How the Score Is Calculated
Each of the 14 signals is scored on a binary (present / absent) or graded (0–10) scale depending on the signal type. The five pillar scores are weighted averages of their constituent signals, then combined into the overall GEO score (0–100).
The score reflects only what is publicly readable in the page HTML at the time of the audit. It does not reflect unpublished content, server-side redirects, pages behind authentication, or signals that require JavaScript execution to render.
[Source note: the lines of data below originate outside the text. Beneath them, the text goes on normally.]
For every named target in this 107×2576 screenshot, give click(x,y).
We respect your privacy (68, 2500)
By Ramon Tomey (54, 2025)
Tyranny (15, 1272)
Scores for individual URLs are specific to that URL — a high score on your homepage does not mean your blog posts or product pages score equally. Run the audit on each important page separately.
Further Reading
- Aggarwal et al. (2023) — “GEO: Generative Engine Optimization” · The foundational academic paper defining the GEO field, published by researchers at Princeton University.
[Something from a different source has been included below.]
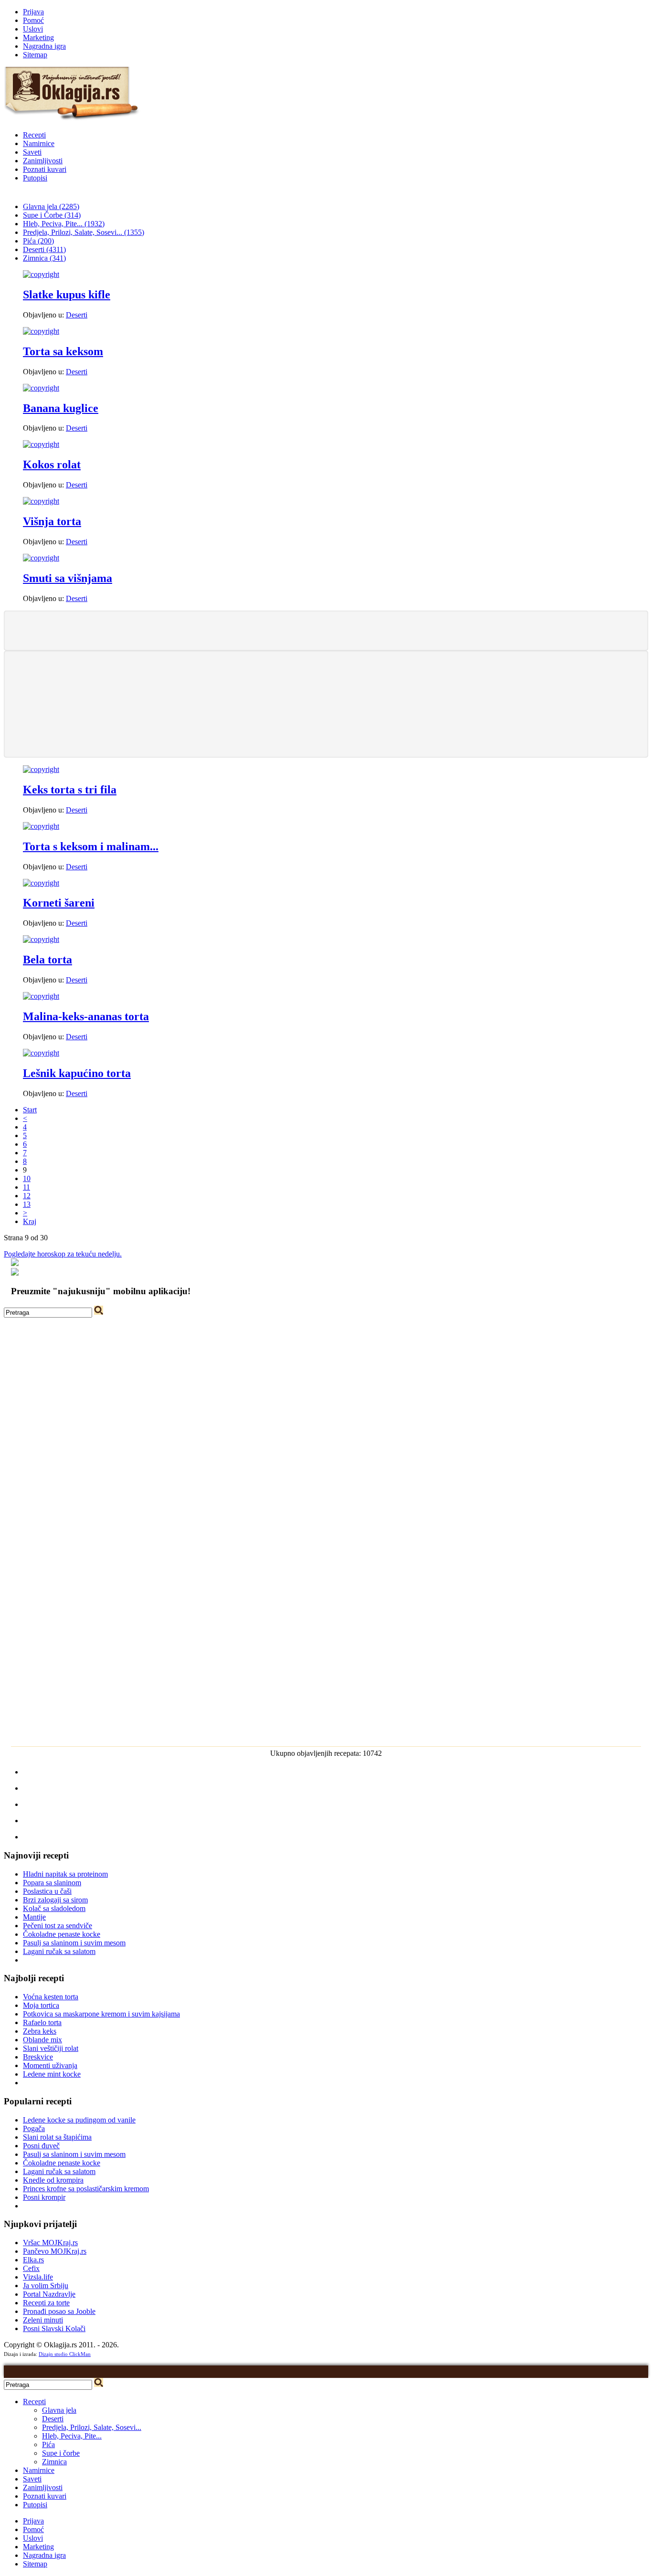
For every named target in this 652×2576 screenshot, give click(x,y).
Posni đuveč (41, 2146)
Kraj (29, 1221)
- Google Search Central — Introduction to Structured Data · Google's official documentation on how structured data affects indexing and rich results.
- W3C — JSON-LD 1.1 Specification · The complete technical specification for the JSON-LD format used in Schema.org markup.
- Schema.org — Full Type Reference · The complete catalogue of structured data types, properties, and their expected values.
- MDN Web Docs — HTML Elements Reference · Authoritative documentation for semantic HTML elements used in GEO content structuring.
- Schema Markup Validator · Test your JSON-LD implementation for syntax errors and missing required properties.
Frequently Asked Questions
What does the technical SEO checker analyse?
The technical SEO checker audits 8 GEO scoring dimensions: relevance, authority, source attribution, topic depth, structure, clarity, citations, and direct answers. It also detects existing schema markup types, heading hierarchy, semantic HTML elements, external link quality, and estimated Flesch-Kincaid readability grade.
How does the SEO checker evaluate schema markup?
The checker parses all application/ld+json script tags on the target page, extracts @type values using a recursive entity traversal, and checks for the presence of high-impact types including FAQPage, Article, Organization, Person, and SoftwareApplication. Entity binding (co-occurrence of multiple schema types) is rewarded as a Knowledge Graph signal.
What is an Information Gain Ratio in the context of SEO?
Information Gain Ratio measures how much unique, structured information your page adds per word. It is calculated from named entity proxies (citations, external links, heading nodes, list items) divided by total word count. A higher ratio signals to LLMs that your page is dense with extractable knowledge rather than filler prose.
Does the SEO checker work on JavaScript-rendered pages?
The checker fetches raw HTML server responses. Pages that require JavaScript execution to render their content (client-side only SPAs without SSR) will receive incomplete results. This accurately reflects the limitation of most AI crawlers including OAI-SearchBot and PerplexityBot, which also do not execute JavaScript.
How does the checker score authority signals?
Authority scoring evaluates outbound links to trusted TLDs (.edu, .gov, .org) and high-authority domains (Wikipedia, Nature, IEEE, BBC, Reuters). It also checks for Organization or Person JSON-LD schemas with structured identity data. Pages with verified authorship entities and authoritative citation networks score significantly higher.
What is Hybrid BM25 Context Density?
Hybrid BM25 Context Density is a proprietary metric that approximates how well your primary keywords appear in the opening 200 words of your page. It simulates the BM25 ranking function used in retrieval pipelines like those powering Perplexity and ChatGPT Browse mode, where early keyword presence strongly influences retrieval priority.